■ **INSTRUCTIONS FOR THE TASK**:
Word for word, copy the entire listing.

■ **GIVEN INFORMATION**:
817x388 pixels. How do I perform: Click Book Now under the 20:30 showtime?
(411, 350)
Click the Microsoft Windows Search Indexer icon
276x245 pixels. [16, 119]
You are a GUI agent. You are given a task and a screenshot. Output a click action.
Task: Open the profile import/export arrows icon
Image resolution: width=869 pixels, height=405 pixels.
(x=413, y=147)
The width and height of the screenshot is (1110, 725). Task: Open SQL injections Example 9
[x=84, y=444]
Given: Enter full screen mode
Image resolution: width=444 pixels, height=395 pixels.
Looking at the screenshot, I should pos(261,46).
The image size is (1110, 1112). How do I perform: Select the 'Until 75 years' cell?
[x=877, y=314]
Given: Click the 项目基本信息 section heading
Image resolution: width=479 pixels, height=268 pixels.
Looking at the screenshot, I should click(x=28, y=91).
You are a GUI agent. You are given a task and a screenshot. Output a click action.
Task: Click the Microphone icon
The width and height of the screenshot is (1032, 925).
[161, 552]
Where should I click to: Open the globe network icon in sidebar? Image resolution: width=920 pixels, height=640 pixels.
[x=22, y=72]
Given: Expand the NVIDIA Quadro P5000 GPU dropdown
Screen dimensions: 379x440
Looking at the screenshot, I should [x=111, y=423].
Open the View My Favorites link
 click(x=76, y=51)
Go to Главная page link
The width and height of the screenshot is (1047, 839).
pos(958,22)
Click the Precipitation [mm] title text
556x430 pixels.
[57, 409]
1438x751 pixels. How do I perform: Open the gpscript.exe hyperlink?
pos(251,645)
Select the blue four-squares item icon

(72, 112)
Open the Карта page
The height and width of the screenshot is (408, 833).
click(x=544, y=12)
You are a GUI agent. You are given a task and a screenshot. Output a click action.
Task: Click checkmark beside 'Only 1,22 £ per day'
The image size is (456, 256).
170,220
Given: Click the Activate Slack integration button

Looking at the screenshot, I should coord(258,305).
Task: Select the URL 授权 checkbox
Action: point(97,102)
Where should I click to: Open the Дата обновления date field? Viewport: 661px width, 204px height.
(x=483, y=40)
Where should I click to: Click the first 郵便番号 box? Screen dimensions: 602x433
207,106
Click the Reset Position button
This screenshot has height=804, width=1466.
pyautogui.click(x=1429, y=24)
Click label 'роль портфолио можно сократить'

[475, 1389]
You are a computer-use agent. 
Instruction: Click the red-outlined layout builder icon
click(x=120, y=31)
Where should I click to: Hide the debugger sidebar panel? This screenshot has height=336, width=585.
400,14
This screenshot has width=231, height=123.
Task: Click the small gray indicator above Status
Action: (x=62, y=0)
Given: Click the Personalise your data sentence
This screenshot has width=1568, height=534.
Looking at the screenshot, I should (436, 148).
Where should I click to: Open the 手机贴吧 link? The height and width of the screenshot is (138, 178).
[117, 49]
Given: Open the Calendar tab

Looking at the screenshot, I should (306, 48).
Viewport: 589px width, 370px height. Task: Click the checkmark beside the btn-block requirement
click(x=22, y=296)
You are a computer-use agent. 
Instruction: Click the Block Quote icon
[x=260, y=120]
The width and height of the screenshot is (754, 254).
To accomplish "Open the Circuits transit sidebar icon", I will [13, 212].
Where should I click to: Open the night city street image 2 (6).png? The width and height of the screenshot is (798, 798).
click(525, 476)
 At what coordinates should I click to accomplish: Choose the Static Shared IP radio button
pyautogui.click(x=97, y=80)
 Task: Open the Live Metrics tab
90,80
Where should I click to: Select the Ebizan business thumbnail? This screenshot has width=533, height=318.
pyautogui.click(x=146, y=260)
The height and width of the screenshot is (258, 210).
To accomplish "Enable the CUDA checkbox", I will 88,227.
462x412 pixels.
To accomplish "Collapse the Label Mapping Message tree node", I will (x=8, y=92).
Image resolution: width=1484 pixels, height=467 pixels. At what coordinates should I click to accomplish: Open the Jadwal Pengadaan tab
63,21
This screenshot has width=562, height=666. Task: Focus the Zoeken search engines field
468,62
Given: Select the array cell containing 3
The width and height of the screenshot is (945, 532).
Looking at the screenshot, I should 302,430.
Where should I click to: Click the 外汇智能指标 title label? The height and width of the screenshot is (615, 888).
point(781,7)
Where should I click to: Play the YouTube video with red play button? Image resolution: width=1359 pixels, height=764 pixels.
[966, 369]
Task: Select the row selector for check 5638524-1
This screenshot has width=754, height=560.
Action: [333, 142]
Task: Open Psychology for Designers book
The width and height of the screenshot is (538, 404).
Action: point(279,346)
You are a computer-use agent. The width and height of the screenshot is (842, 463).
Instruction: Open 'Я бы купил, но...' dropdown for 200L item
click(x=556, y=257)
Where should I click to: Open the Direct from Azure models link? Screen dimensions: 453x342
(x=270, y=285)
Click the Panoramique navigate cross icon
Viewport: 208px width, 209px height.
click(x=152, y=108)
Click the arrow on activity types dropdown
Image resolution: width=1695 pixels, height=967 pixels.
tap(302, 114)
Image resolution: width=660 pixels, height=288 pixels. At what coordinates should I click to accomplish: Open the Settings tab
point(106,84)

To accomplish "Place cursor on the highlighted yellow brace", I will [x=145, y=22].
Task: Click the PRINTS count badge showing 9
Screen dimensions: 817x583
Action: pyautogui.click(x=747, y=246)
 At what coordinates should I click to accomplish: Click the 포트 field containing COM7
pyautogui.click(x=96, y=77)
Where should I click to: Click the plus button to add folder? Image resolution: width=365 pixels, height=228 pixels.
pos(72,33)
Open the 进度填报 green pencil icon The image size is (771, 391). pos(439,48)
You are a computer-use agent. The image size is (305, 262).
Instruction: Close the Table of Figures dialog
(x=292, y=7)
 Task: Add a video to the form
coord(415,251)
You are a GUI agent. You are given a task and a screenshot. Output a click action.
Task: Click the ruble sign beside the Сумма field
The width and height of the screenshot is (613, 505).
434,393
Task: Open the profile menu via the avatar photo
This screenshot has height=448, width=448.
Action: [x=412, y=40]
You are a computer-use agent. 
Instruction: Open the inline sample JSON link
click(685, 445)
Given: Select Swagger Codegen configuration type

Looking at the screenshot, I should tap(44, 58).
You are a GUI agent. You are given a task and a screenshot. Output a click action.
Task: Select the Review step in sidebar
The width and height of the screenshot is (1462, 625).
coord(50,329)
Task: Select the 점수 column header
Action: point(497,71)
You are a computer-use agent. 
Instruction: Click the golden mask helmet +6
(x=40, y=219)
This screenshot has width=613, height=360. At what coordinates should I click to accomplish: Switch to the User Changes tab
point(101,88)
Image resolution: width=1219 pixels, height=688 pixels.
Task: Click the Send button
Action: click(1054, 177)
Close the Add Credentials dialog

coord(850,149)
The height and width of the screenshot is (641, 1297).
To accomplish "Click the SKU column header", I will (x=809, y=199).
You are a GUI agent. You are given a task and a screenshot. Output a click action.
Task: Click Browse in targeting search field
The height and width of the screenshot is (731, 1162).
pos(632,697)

■ **SOLUTION TO THIS TASK**:
817x388 pixels. How do I perform: Click Book Now under the 20:30 showtime?
(411, 350)
Click the Microsoft Windows Search Indexer icon
276x245 pixels. [16, 119]
You are a GUI agent. You are given a task and a screenshot. Output a click action.
Task: Open the profile import/export arrows icon
Image resolution: width=869 pixels, height=405 pixels.
(x=413, y=147)
The width and height of the screenshot is (1110, 725). Task: Open SQL injections Example 9
[x=84, y=444]
Given: Enter full screen mode
Image resolution: width=444 pixels, height=395 pixels.
Looking at the screenshot, I should pos(261,46).
The image size is (1110, 1112). How do I perform: Select the 'Until 75 years' cell?
[x=877, y=314]
Given: Click the 项目基本信息 section heading
Image resolution: width=479 pixels, height=268 pixels.
Looking at the screenshot, I should click(x=28, y=91).
You are a GUI agent. You are given a task and a screenshot. Output a click action.
Task: Click the Microphone icon
The width and height of the screenshot is (1032, 925).
[161, 552]
Where should I click to: Open the globe network icon in sidebar? Image resolution: width=920 pixels, height=640 pixels.
[x=22, y=72]
Given: Expand the NVIDIA Quadro P5000 GPU dropdown
Screen dimensions: 379x440
Looking at the screenshot, I should [x=111, y=423].
Open the View My Favorites link
 click(x=76, y=51)
Go to Главная page link
The width and height of the screenshot is (1047, 839).
pos(958,22)
Click the Precipitation [mm] title text
556x430 pixels.
[57, 409]
1438x751 pixels. How do I perform: Open the gpscript.exe hyperlink?
pos(251,645)
Select the blue four-squares item icon

(72, 112)
Open the Карта page
The height and width of the screenshot is (408, 833).
click(x=544, y=12)
You are a GUI agent. You are given a task and a screenshot. Output a click action.
Task: Click checkmark beside 'Only 1,22 £ per day'
The image size is (456, 256).
170,220
Given: Click the Activate Slack integration button

Looking at the screenshot, I should coord(258,305).
Task: Select the URL 授权 checkbox
Action: point(97,102)
Where should I click to: Open the Дата обновления date field? Viewport: 661px width, 204px height.
(x=483, y=40)
Where should I click to: Click the first 郵便番号 box? Screen dimensions: 602x433
207,106
Click the Reset Position button
This screenshot has height=804, width=1466.
pyautogui.click(x=1429, y=24)
Click label 'роль портфолио можно сократить'

[475, 1389]
You are a computer-use agent. 
Instruction: Click the red-outlined layout builder icon
click(x=120, y=31)
Where should I click to: Hide the debugger sidebar panel? This screenshot has height=336, width=585.
400,14
This screenshot has width=231, height=123.
Task: Click the small gray indicator above Status
Action: (x=62, y=0)
Given: Click the Personalise your data sentence
This screenshot has width=1568, height=534.
Looking at the screenshot, I should (436, 148).
Where should I click to: Open the 手机贴吧 link? The height and width of the screenshot is (138, 178).
[117, 49]
Given: Open the Calendar tab

Looking at the screenshot, I should (306, 48).
Viewport: 589px width, 370px height. Task: Click the checkmark beside the btn-block requirement
click(x=22, y=296)
You are a computer-use agent. 
Instruction: Click the Block Quote icon
[x=260, y=120]
The width and height of the screenshot is (754, 254).
To accomplish "Open the Circuits transit sidebar icon", I will [13, 212].
Where should I click to: Open the night city street image 2 (6).png? The width and height of the screenshot is (798, 798).
click(525, 476)
 At what coordinates should I click to accomplish: Choose the Static Shared IP radio button
pyautogui.click(x=97, y=80)
 Task: Open the Live Metrics tab
90,80
Where should I click to: Select the Ebizan business thumbnail? This screenshot has width=533, height=318.
pyautogui.click(x=146, y=260)
The height and width of the screenshot is (258, 210).
To accomplish "Enable the CUDA checkbox", I will 88,227.
462x412 pixels.
To accomplish "Collapse the Label Mapping Message tree node", I will (x=8, y=92).
Image resolution: width=1484 pixels, height=467 pixels. At what coordinates should I click to accomplish: Open the Jadwal Pengadaan tab
63,21
This screenshot has width=562, height=666. Task: Focus the Zoeken search engines field
468,62
Given: Select the array cell containing 3
The width and height of the screenshot is (945, 532).
Looking at the screenshot, I should 302,430.
Where should I click to: Click the 外汇智能指标 title label? The height and width of the screenshot is (615, 888).
point(781,7)
Where should I click to: Play the YouTube video with red play button? Image resolution: width=1359 pixels, height=764 pixels.
[966, 369]
Task: Select the row selector for check 5638524-1
This screenshot has width=754, height=560.
Action: [333, 142]
Task: Open Psychology for Designers book
The width and height of the screenshot is (538, 404).
Action: point(279,346)
You are a computer-use agent. The width and height of the screenshot is (842, 463).
Instruction: Open 'Я бы купил, но...' dropdown for 200L item
click(x=556, y=257)
Where should I click to: Open the Direct from Azure models link? Screen dimensions: 453x342
(x=270, y=285)
Click the Panoramique navigate cross icon
Viewport: 208px width, 209px height.
click(x=152, y=108)
Click the arrow on activity types dropdown
Image resolution: width=1695 pixels, height=967 pixels.
tap(302, 114)
Image resolution: width=660 pixels, height=288 pixels. At what coordinates should I click to accomplish: Open the Settings tab
point(106,84)

To accomplish "Place cursor on the highlighted yellow brace", I will [x=145, y=22].
Task: Click the PRINTS count badge showing 9
Screen dimensions: 817x583
Action: pyautogui.click(x=747, y=246)
 At what coordinates should I click to accomplish: Click the 포트 field containing COM7
pyautogui.click(x=96, y=77)
Where should I click to: Click the plus button to add folder? Image resolution: width=365 pixels, height=228 pixels.
pos(72,33)
Open the 进度填报 green pencil icon The image size is (771, 391). pos(439,48)
You are a computer-use agent. The image size is (305, 262).
Instruction: Close the Table of Figures dialog
(x=292, y=7)
 Task: Add a video to the form
coord(415,251)
You are a GUI agent. You are given a task and a screenshot. Output a click action.
Task: Click the ruble sign beside the Сумма field
The width and height of the screenshot is (613, 505).
434,393
Task: Open the profile menu via the avatar photo
This screenshot has height=448, width=448.
Action: [x=412, y=40]
You are a computer-use agent. 
Instruction: Open the inline sample JSON link
click(685, 445)
Given: Select Swagger Codegen configuration type

Looking at the screenshot, I should tap(44, 58).
You are a GUI agent. You are given a task and a screenshot. Output a click action.
Task: Select the Review step in sidebar
The width and height of the screenshot is (1462, 625).
coord(50,329)
Task: Select the 점수 column header
Action: point(497,71)
You are a computer-use agent. 
Instruction: Click the golden mask helmet +6
(x=40, y=219)
This screenshot has width=613, height=360. At what coordinates should I click to accomplish: Switch to the User Changes tab
point(101,88)
Image resolution: width=1219 pixels, height=688 pixels.
Task: Click the Send button
Action: click(1054, 177)
Close the Add Credentials dialog

coord(850,149)
The height and width of the screenshot is (641, 1297).
To accomplish "Click the SKU column header", I will (x=809, y=199).
You are a GUI agent. You are given a task and a screenshot. Output a click action.
Task: Click Browse in targeting search field
The height and width of the screenshot is (731, 1162).
pos(632,697)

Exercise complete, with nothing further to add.